I'm currently implementing quite a narrow vertical search, with a
heavily tailored seed urls, each with a number of metatags. Crawl has
follow external links turned off. I have two regex-urlfilters files, one
for crawl, one specific to indexing. The setup is fine when there is
clear delimitation between host and metatags, all pages from each site
get indexed with the metatags I assigned to the host in the seed file.

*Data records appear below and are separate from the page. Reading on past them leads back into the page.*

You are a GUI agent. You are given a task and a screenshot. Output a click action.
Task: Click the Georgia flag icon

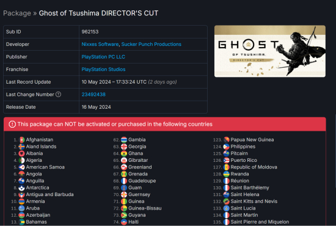click(124, 147)
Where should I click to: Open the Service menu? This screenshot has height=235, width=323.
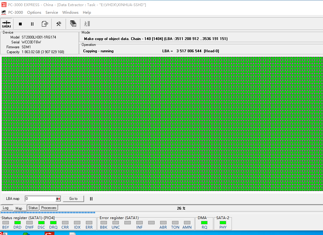point(52,13)
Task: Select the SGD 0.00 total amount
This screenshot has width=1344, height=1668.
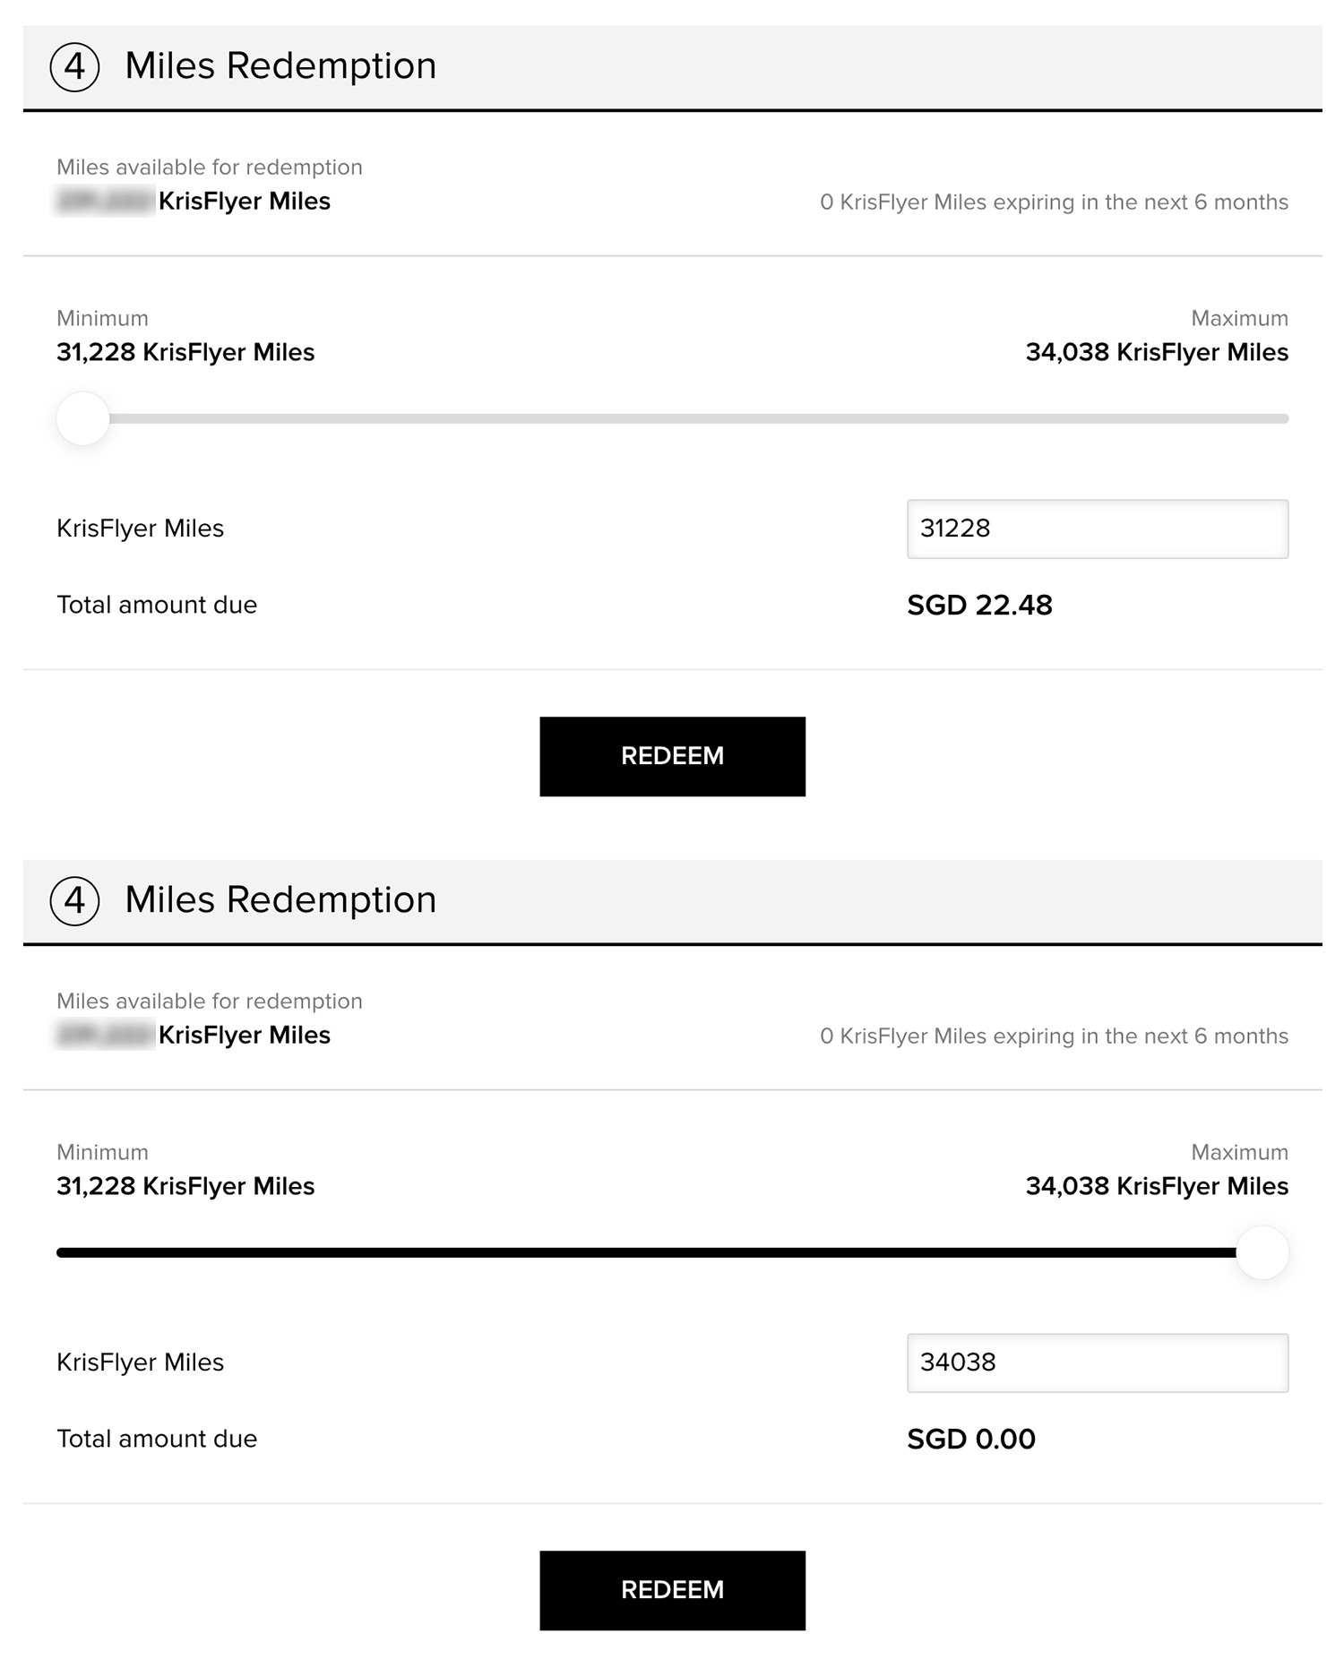Action: coord(970,1440)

However, I have a number of hosts I'd like to crawl, where I'd like to
assign half the site one metadata tag and the other half the site
another metadata tag.
For example, an seed.txt file that looks a bit like this:
http://www.example.org/first_half/ mytag=value1
http://www.example.org/second_half/ mytag=value2
So all pages under http://www.example.org/first_half/* are indexed with
mytag = value1 and all pages under http://www.example.org/second_half/
are indexed with mytag = value2.
The problem is, pages from both halves will have links to pages on the
other half. So, presumably, Nutch will potentially follow these and
carry forth the wrong meta tag to the other half. Correct?
Any ideas on how to achieve my goal here? Where each page from the host
www.example.org has just 'mytag' meta data tag, with a value that is
correct for the subfolder the page is in. Am I going to need some
custom plugin to parse url's and assign metadata accordingly? Or can
this be achieved through config alone.
BTW I'm using Nutch 1.10.
--
Arthur Yarwood